*** Opening of Record set ***
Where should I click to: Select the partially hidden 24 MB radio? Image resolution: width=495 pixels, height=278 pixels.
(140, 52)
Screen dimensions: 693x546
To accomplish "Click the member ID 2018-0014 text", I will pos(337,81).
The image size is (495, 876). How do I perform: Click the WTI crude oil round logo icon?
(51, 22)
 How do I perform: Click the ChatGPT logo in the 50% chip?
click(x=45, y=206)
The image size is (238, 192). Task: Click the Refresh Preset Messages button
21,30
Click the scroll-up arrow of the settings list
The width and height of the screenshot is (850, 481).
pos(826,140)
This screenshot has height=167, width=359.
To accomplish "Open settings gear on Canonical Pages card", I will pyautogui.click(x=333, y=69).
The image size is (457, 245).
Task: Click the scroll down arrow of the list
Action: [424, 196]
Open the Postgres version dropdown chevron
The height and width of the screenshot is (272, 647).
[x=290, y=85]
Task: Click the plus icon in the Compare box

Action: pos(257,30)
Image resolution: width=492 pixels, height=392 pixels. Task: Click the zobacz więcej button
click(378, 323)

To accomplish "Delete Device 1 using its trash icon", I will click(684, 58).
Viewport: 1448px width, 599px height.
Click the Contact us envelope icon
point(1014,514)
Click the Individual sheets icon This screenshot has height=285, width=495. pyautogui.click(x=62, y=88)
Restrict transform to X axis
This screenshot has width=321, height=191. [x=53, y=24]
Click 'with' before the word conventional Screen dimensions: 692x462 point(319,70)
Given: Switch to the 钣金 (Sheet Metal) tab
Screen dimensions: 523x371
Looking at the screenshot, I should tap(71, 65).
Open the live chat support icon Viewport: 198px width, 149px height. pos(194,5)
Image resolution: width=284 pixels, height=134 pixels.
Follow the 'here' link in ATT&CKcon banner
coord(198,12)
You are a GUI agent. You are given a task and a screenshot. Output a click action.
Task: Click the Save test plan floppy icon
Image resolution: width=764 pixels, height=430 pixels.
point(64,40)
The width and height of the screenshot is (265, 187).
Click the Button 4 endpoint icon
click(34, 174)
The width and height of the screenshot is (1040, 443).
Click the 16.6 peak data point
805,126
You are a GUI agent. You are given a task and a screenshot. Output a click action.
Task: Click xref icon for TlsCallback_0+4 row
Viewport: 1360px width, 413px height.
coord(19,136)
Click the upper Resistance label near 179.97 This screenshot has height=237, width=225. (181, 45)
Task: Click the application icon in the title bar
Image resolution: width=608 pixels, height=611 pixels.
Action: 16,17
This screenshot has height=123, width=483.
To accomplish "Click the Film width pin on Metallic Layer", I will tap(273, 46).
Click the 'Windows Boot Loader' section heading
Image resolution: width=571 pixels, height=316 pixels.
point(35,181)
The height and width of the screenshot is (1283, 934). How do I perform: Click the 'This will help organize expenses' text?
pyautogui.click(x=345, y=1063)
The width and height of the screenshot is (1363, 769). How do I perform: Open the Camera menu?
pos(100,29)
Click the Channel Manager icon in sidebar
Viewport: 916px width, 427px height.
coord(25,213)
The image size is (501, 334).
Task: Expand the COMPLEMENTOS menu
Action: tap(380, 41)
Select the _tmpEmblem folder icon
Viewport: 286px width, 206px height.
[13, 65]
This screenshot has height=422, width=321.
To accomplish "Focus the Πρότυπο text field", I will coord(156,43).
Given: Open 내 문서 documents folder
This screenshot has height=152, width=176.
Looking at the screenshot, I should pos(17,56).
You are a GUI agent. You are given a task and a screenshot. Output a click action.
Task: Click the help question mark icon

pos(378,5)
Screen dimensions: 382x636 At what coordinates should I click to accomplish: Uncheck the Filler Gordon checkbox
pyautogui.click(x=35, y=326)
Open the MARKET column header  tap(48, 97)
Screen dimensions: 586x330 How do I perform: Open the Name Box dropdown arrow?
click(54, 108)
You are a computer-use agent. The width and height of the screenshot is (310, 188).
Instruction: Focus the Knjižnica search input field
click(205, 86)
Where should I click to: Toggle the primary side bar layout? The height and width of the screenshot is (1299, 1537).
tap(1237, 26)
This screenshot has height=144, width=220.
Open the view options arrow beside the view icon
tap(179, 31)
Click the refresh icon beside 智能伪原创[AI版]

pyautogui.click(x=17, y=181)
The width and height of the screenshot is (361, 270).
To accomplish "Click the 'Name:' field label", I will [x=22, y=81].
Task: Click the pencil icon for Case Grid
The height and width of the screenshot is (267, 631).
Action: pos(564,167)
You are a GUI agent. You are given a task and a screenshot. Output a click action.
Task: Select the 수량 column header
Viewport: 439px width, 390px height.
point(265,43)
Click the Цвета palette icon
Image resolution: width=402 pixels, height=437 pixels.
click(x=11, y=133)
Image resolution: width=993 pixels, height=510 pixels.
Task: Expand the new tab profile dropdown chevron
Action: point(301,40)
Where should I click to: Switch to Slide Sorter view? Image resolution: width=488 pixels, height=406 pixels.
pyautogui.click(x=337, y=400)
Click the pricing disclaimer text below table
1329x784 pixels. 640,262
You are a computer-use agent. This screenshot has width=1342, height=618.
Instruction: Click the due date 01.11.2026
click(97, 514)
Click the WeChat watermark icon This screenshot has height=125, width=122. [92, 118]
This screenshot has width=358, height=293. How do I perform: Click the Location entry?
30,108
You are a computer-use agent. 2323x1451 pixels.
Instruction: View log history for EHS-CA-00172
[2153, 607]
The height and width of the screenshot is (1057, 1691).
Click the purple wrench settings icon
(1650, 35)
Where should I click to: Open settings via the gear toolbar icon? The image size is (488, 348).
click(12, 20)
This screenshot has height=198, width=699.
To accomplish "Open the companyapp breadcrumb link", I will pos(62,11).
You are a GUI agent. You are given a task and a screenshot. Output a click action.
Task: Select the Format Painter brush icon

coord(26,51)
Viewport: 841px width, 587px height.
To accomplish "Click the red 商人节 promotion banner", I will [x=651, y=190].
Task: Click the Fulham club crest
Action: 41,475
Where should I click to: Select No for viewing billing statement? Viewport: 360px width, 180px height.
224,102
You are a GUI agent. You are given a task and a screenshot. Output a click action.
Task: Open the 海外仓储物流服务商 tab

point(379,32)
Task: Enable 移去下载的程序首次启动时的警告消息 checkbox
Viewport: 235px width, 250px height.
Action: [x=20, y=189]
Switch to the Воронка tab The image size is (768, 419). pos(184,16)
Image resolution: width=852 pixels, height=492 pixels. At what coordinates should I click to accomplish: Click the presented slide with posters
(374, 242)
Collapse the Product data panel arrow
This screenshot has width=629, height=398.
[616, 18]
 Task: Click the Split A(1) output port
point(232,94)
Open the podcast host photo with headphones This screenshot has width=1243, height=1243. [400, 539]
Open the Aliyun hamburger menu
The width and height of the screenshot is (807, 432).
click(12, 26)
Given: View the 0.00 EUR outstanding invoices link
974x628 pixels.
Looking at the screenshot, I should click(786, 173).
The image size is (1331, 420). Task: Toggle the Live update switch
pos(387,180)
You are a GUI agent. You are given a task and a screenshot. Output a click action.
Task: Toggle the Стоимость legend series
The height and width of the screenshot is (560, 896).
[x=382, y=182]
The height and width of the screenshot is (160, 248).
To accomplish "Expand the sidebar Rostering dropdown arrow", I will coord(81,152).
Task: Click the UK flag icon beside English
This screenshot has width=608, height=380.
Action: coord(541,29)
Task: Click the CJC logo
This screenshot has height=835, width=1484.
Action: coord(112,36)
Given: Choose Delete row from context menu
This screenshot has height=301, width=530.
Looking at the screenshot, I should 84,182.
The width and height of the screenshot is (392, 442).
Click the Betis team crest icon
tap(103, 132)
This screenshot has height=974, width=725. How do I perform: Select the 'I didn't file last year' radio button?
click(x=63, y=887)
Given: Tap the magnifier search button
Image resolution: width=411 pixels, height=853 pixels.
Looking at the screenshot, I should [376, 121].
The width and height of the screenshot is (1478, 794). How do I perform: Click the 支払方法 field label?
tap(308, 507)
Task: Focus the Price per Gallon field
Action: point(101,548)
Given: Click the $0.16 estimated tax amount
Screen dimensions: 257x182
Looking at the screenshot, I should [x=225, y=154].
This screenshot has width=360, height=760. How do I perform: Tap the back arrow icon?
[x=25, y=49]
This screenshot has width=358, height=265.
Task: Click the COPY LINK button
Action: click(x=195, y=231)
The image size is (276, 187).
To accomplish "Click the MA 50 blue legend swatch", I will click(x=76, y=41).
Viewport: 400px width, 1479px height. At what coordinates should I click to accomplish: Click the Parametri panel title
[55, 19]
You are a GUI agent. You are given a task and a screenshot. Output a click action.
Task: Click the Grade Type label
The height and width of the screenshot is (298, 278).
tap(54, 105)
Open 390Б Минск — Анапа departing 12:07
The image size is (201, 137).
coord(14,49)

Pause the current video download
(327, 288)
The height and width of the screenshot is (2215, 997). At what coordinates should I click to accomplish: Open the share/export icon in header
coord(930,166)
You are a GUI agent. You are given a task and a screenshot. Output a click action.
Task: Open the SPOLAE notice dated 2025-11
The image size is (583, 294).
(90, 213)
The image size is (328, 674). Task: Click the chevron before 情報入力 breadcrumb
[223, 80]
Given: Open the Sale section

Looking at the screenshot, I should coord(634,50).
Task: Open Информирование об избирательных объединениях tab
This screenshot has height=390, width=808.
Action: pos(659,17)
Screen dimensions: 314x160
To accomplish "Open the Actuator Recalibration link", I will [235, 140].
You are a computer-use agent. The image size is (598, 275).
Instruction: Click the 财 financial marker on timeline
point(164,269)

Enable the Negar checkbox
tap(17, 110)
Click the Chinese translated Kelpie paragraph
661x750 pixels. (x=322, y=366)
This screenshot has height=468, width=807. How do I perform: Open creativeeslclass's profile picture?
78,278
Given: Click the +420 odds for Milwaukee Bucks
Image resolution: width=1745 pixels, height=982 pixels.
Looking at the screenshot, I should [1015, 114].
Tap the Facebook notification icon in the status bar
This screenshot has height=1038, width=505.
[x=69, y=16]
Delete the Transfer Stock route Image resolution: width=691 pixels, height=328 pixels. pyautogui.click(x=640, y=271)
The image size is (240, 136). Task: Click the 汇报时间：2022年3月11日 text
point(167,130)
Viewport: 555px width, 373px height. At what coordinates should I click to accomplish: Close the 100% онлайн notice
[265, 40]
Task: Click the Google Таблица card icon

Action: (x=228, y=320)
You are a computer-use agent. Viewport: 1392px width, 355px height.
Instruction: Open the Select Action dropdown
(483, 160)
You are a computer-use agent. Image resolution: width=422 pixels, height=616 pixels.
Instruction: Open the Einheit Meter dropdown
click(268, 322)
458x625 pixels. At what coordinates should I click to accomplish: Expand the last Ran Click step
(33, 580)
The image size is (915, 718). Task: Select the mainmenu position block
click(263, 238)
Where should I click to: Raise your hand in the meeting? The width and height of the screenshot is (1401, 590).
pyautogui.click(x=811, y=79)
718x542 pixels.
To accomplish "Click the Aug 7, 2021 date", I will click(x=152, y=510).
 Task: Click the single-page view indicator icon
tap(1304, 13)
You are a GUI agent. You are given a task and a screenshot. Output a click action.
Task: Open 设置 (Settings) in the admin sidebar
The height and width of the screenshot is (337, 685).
*** Close of Record set ***
What is being asked = If a line comes after the one with "Click the scroll-up", leave it out; reproduce exactly every line of the material from the first up to and including that one.

Expected answer =
Where should I click to: Select the partially hidden 24 MB radio? Image resolution: width=495 pixels, height=278 pixels.
(140, 52)
Screen dimensions: 693x546
To accomplish "Click the member ID 2018-0014 text", I will pos(337,81).
The image size is (495, 876). How do I perform: Click the WTI crude oil round logo icon?
(51, 22)
 How do I perform: Click the ChatGPT logo in the 50% chip?
click(x=45, y=206)
The image size is (238, 192). Task: Click the Refresh Preset Messages button
21,30
Click the scroll-up arrow of the settings list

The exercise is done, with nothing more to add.